Il Comando della Coast Guard riferiva sulle fotografie contraddistinte dai nr.5,6,7 e 8 che esse rappresentavano una boa acustica di localizzazione subacquea di tipo militare, boe che venivano normalmente lanciate da un elicottero o da un altro velivolo al fine di segnalare un determinato punto nell'acqua. E' un tipo di boa che può essere utilizzato nelle operazioni di soccorso, ad esempio per indicare la zona in cui è affondata una nave, oppure nel corso di operazioni militari. Il galleggiante raffigurato nelle foto era stato prodotto dalla "Hermes Electronics LTD", in Canada.
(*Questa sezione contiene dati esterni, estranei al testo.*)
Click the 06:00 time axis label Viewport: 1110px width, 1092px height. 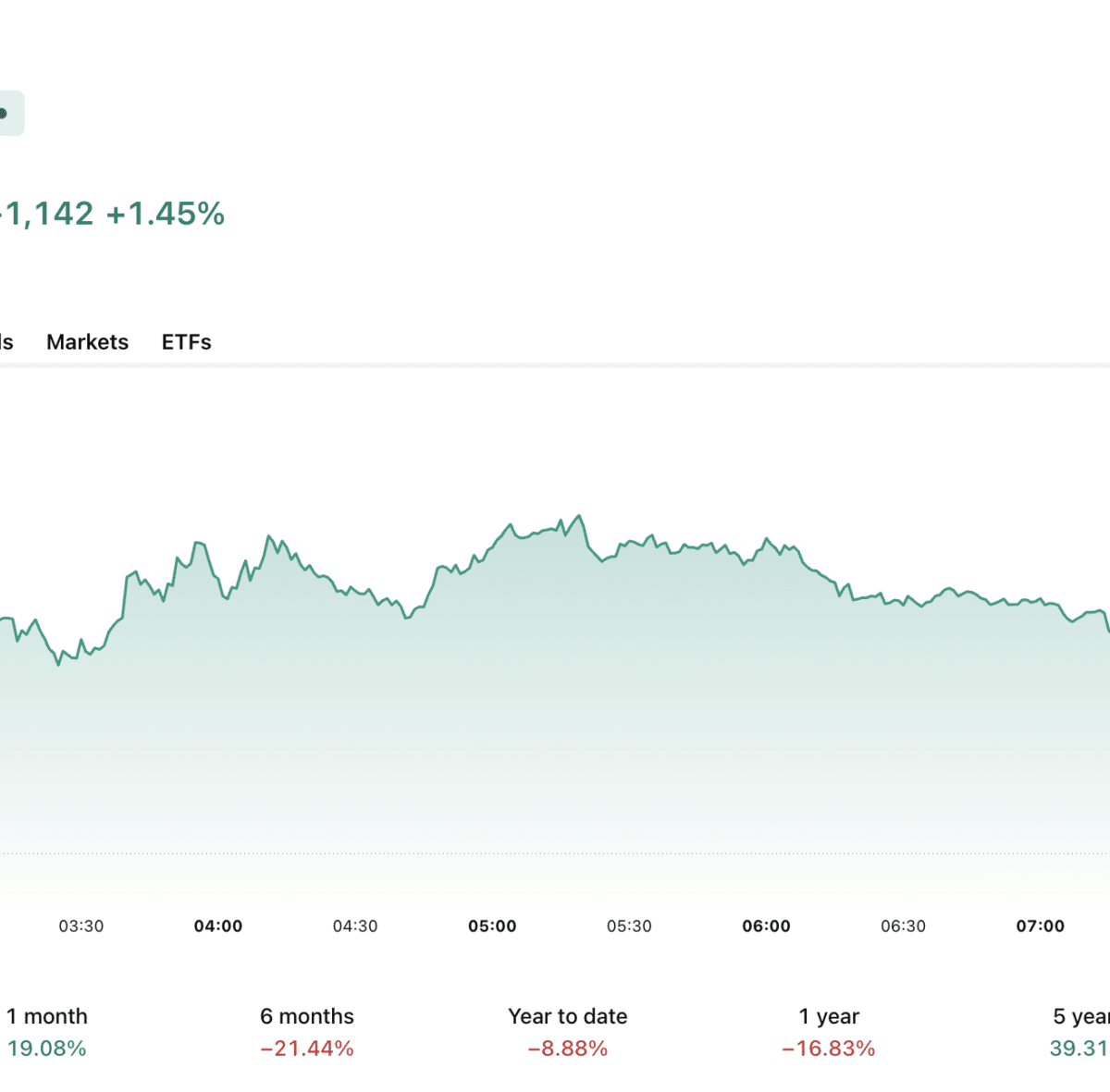coord(766,926)
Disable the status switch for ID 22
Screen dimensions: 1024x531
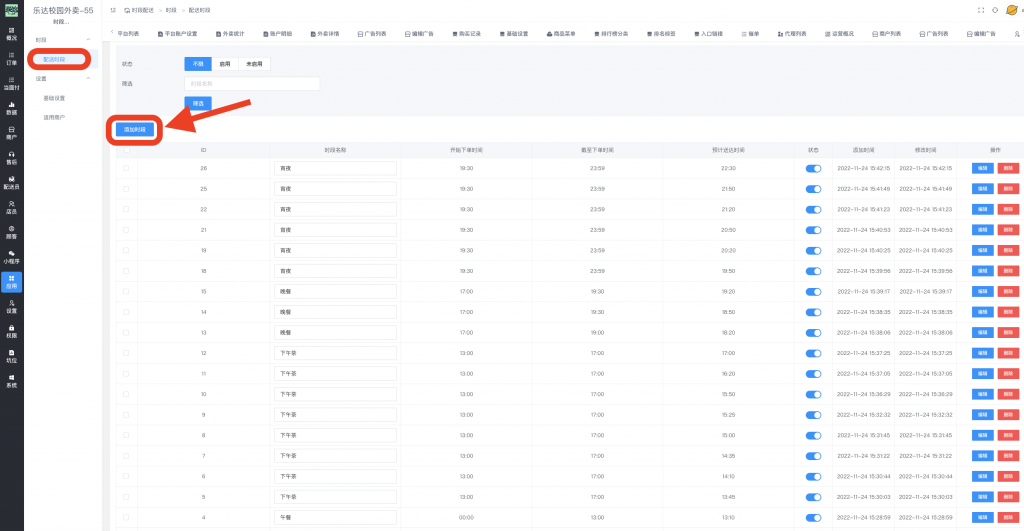pos(813,208)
Per quanto concerneva inoltre l'oggetto raffigurato nella fotografia nr.22 veniva rappresentato che non si era stati in grado di identificarlo, anche se M. Hyde della Sezione Sistemi di Soccorso ed Emergenza, ufficio servizi, Divisione Ricerche e Soccorso, riteneva potesse trattarsi di una parte del sedile di pilotaggio, probabilmente provvisto di paracadute, appartenente ad un velivolo militare.

Questo Ufficio, preso atto delle risultanze emerse nel corso degli accertamenti comunicati dall'Interpol, dava ulteriore incarico di svolgere ogni utile indagine presso la sede della "Hermes Electronics LTD", in Canada produttrice della boa acustica di localizzazione subacquea di tipo militare di cui è cenno nel precedente rapporto.

L'esito degli accertamenti svolti, comunicato a questo Ufficio con rapporto del 28.05.92, comprendeva le ricerche eseguite presso gli archivi dell'impresa canadese: in particolare, attraverso le informazioni già rese disponibili e previo esame delle fotografie esibite dall'Interpol, i responsabili della Hermes Electronics rappresentavano che le boe raffigurate nelle foto si riferivano ad una fornitura di boe sonore tipo "AN/SSQ 41A" alla Marina degli Stati Uniti dalla società "Magnavox Electronic System CO." Fort Waine, Indiana.

La società canadese aveva inoltre fornito ulteriori elementi informativi in ordine agli oggetti raffigurati nelle fotografie nr.5,6,7 e 8: sostanzialmente si trattava di contenitori per boe sonore.

Per quanto concerne infine le altre fotografie a colori esibite nel corso degli incontri con i responsabili della società canadese, era stato accertato che l'indicazione "AN/SSQ-23A" rappresentava il codice di fabbricazione della ditta "Sparton Electronics", con sede in Florida.

Riguardo a queste ultime notizie, questo Ufficio riteneva però necessario svolgere una verifica diretta presso le società segnalate dalla Hermes, e più precisamente: la "Magnavox Government and Industrial Electronics Company" e la "Sparton Corporation"; le quali entrambe confermavano di aver effettuato forniture negli anni 62 e 72 alla Marina Militare degli Stati Uniti d'America, specificando però di non possedere ulteriori elementi contributivi per le indagini in corso.